(Stored data)
....

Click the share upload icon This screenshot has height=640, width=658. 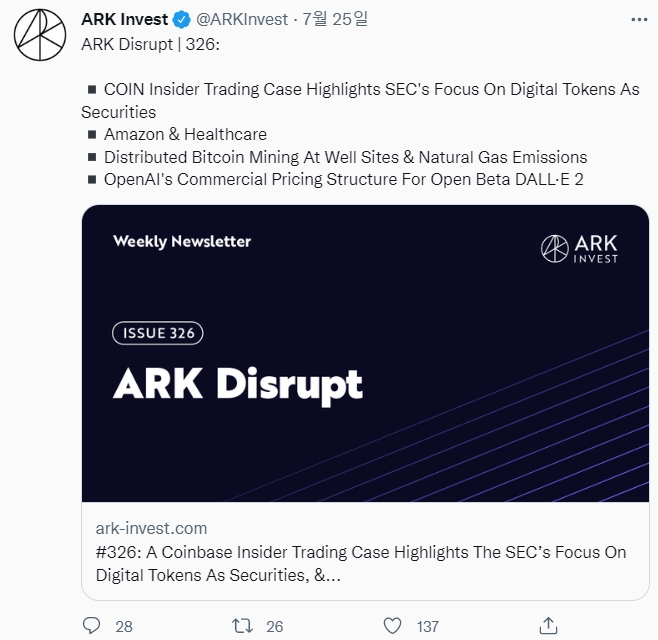(546, 626)
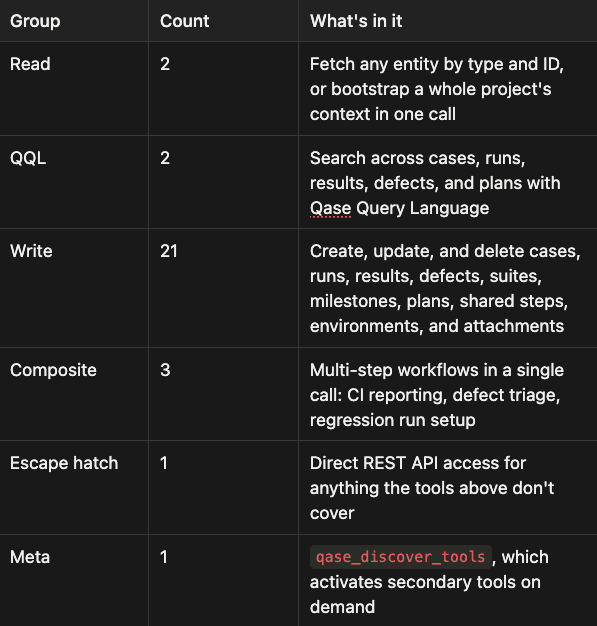
Task: Click the count 21 for Write
Action: point(169,251)
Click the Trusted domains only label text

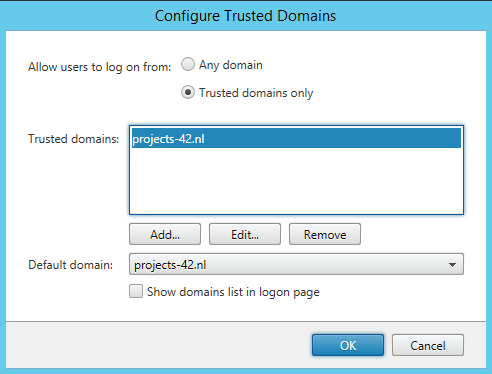[256, 93]
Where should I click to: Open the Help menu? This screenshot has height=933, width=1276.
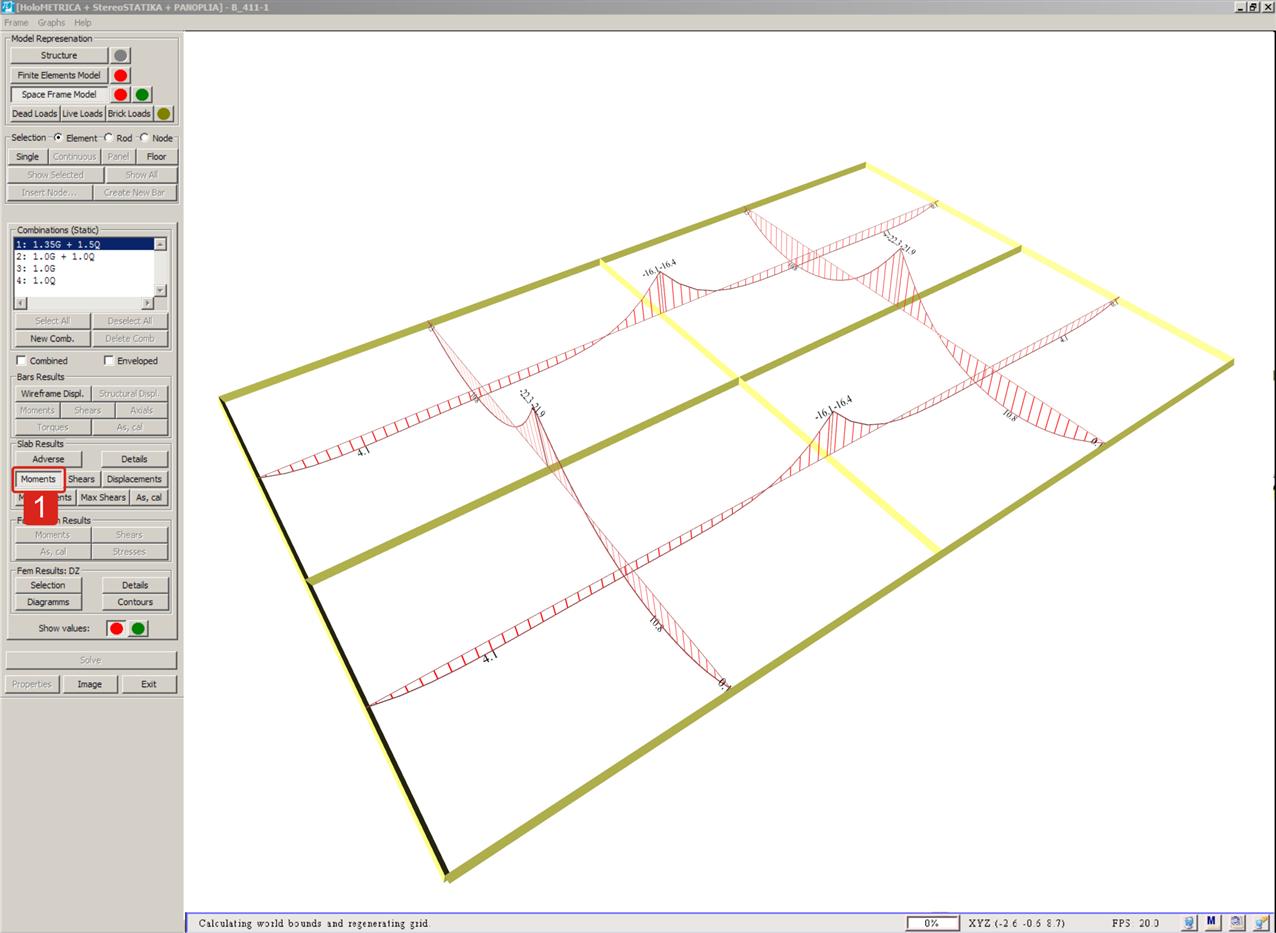pos(83,22)
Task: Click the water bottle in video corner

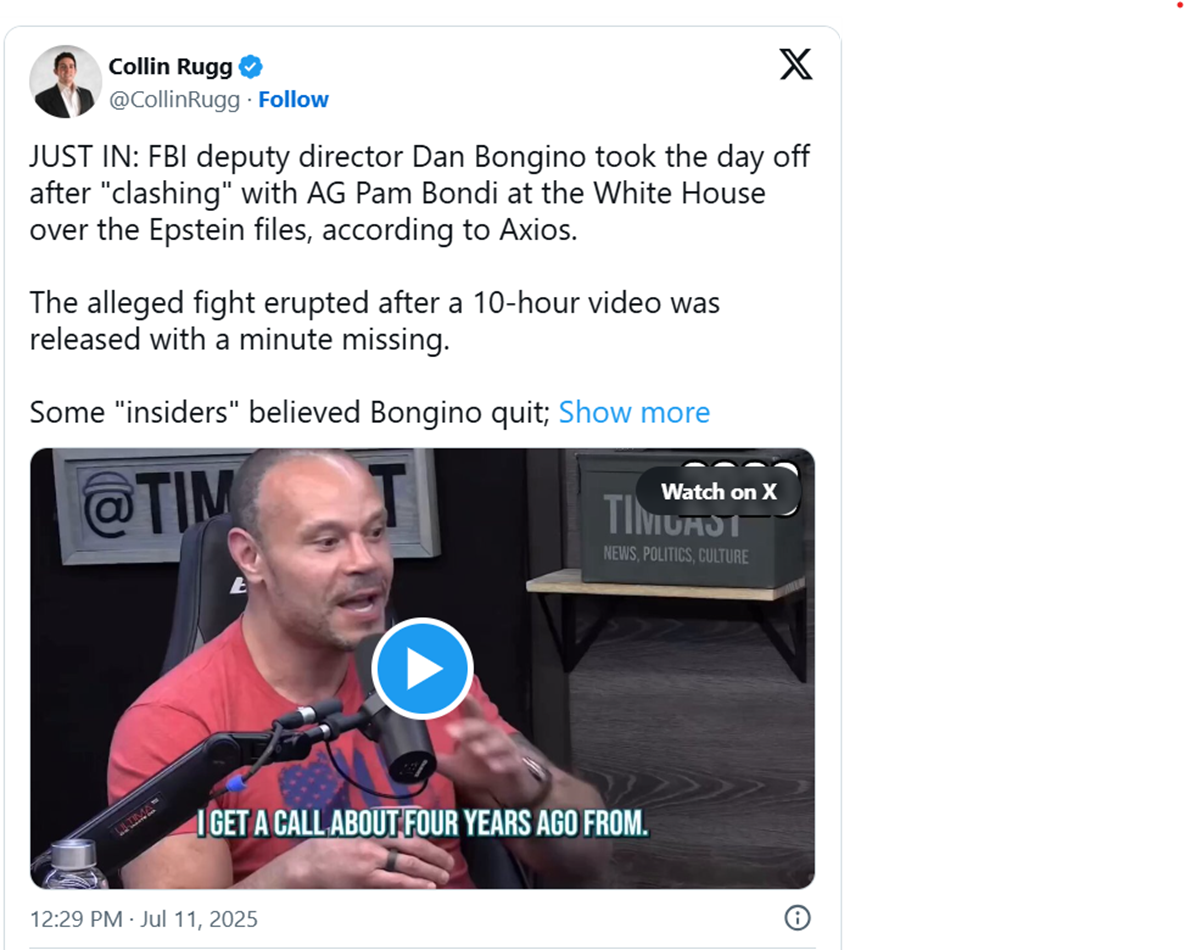Action: click(76, 865)
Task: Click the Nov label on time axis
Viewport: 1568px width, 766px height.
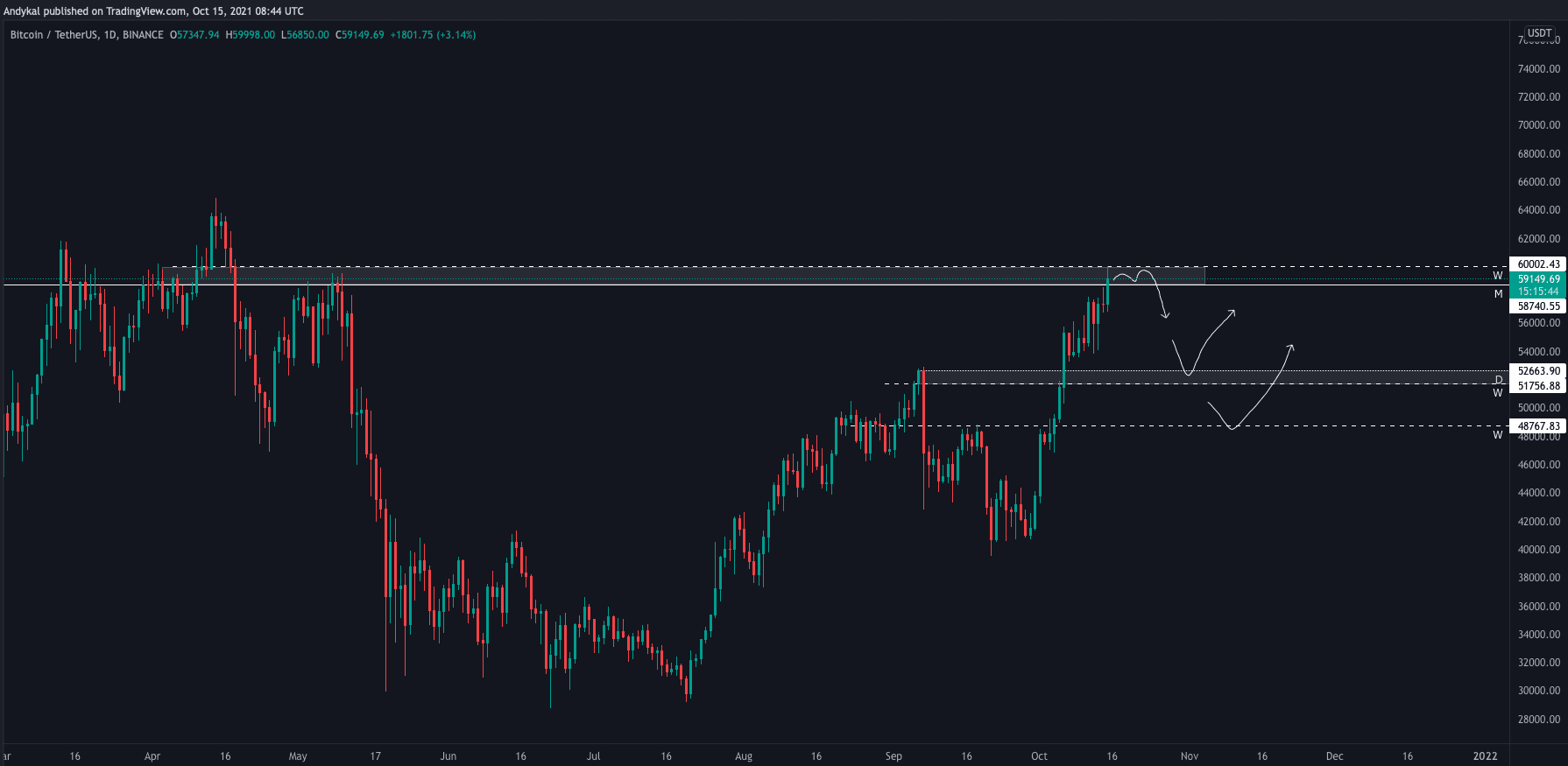Action: click(x=1189, y=756)
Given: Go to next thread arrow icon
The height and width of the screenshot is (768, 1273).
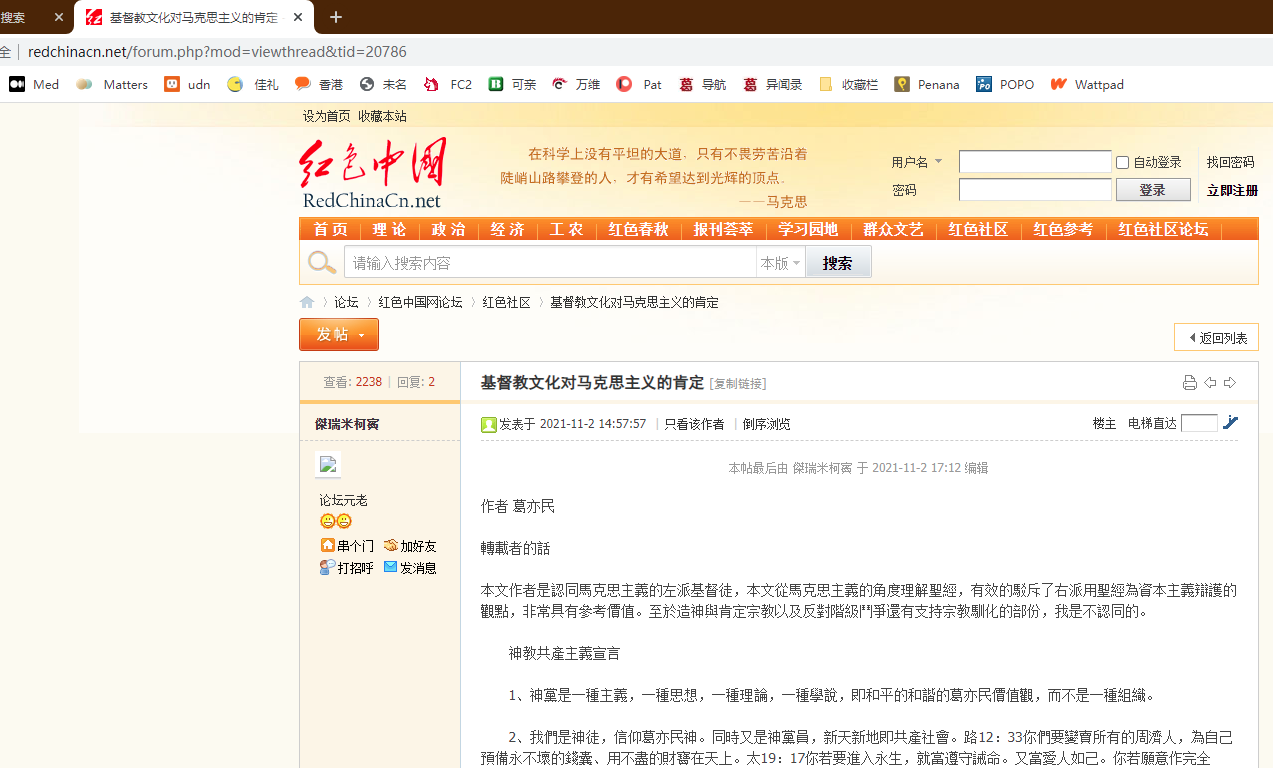Looking at the screenshot, I should click(1230, 383).
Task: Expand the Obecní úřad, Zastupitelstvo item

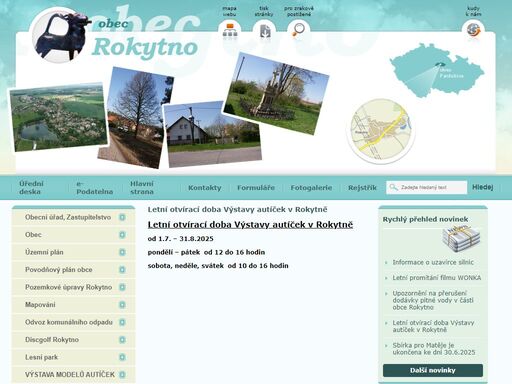Action: tap(122, 217)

....

**DIRECTIONS:**
Reproduce word for word the lines from the line with "Given: Go to next thread arrow icon" to the end of the entries above, both included, but leave the pictures out.

**RESPONSE AREA:**
Given: Go to next thread arrow icon
The height and width of the screenshot is (768, 1273).
Looking at the screenshot, I should click(1230, 383).
Task: Expand the Obecní úřad, Zastupitelstvo item

Action: tap(122, 217)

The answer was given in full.